>> BEGIN Data listing

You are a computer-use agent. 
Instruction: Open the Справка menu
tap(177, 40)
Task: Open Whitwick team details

>> END Data listing
>> BEGIN Data listing

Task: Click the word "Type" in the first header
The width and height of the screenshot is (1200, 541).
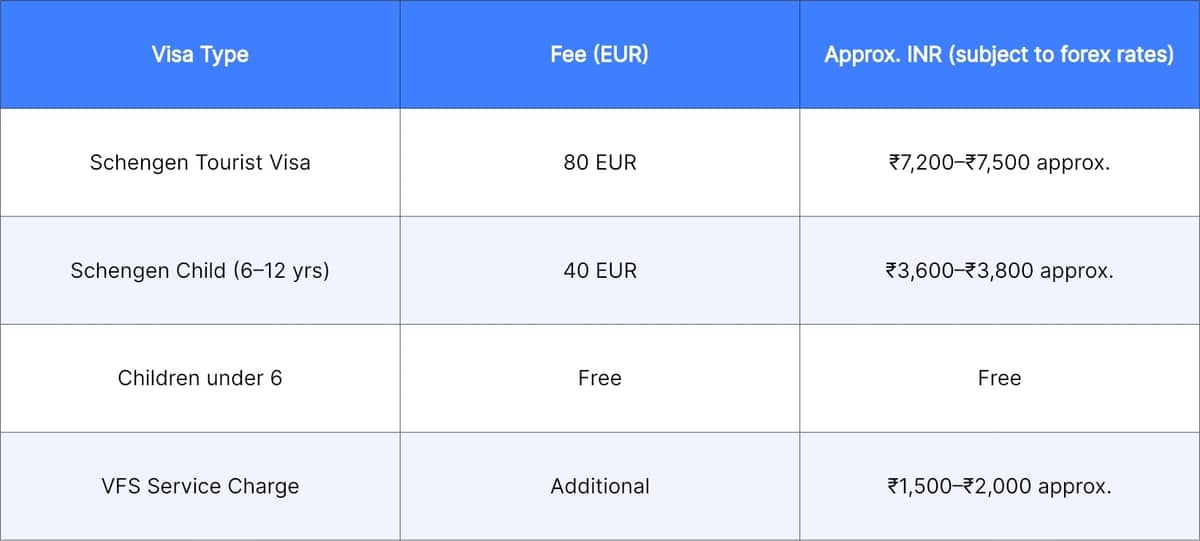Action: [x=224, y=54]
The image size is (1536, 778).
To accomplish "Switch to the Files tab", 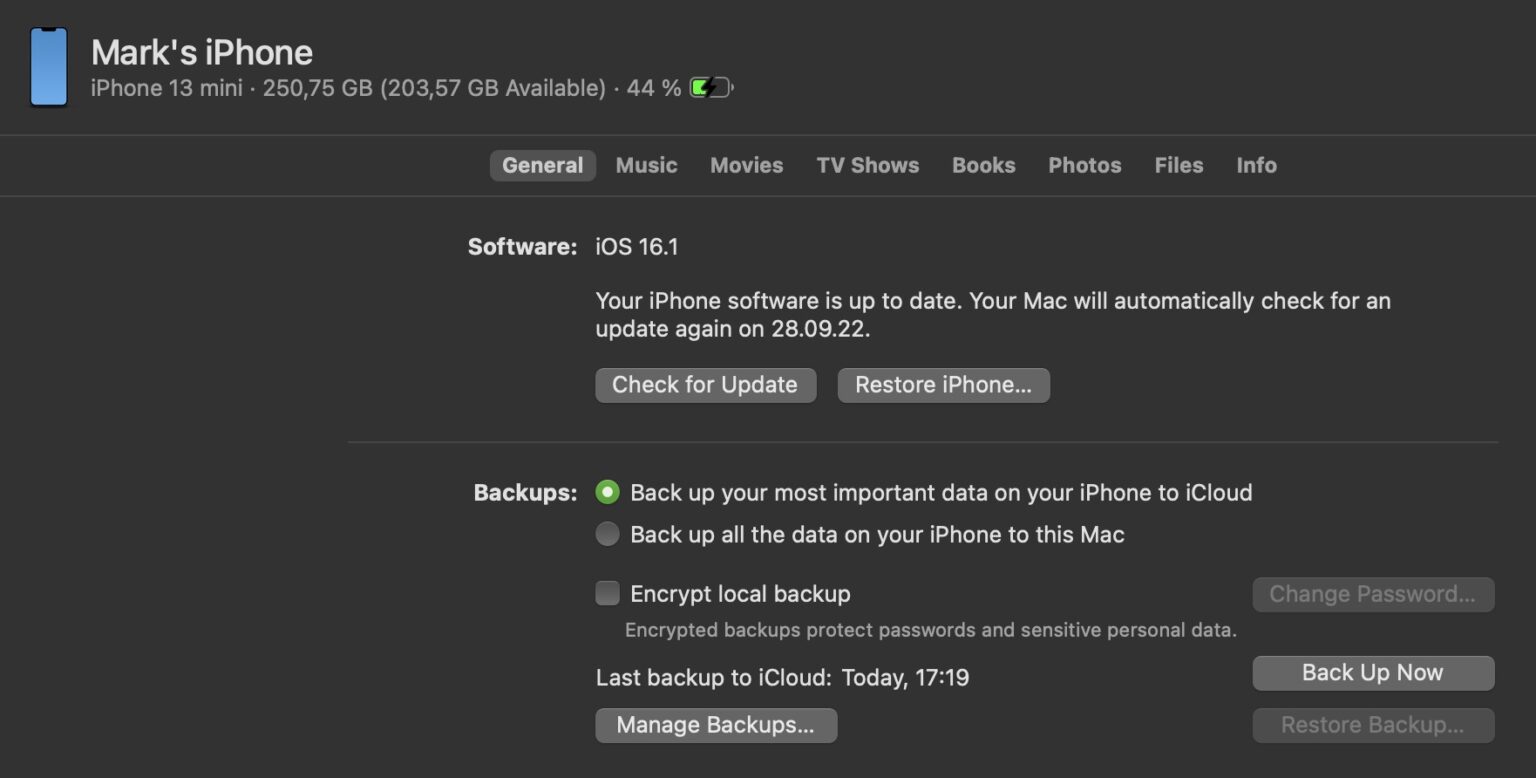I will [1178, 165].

>> END Data listing

> _Your objective_: In the listing, switch "team details" to "squad details" across everything from the line containing "You are a computer-use agent." down to the line containing "Task: Open Whitwick team details". Return only those lines, with nothing else changed.

> _Answer to this task_:
You are a computer-use agent. 
Instruction: Open the Справка menu
tap(177, 40)
Task: Open Whitwick squad details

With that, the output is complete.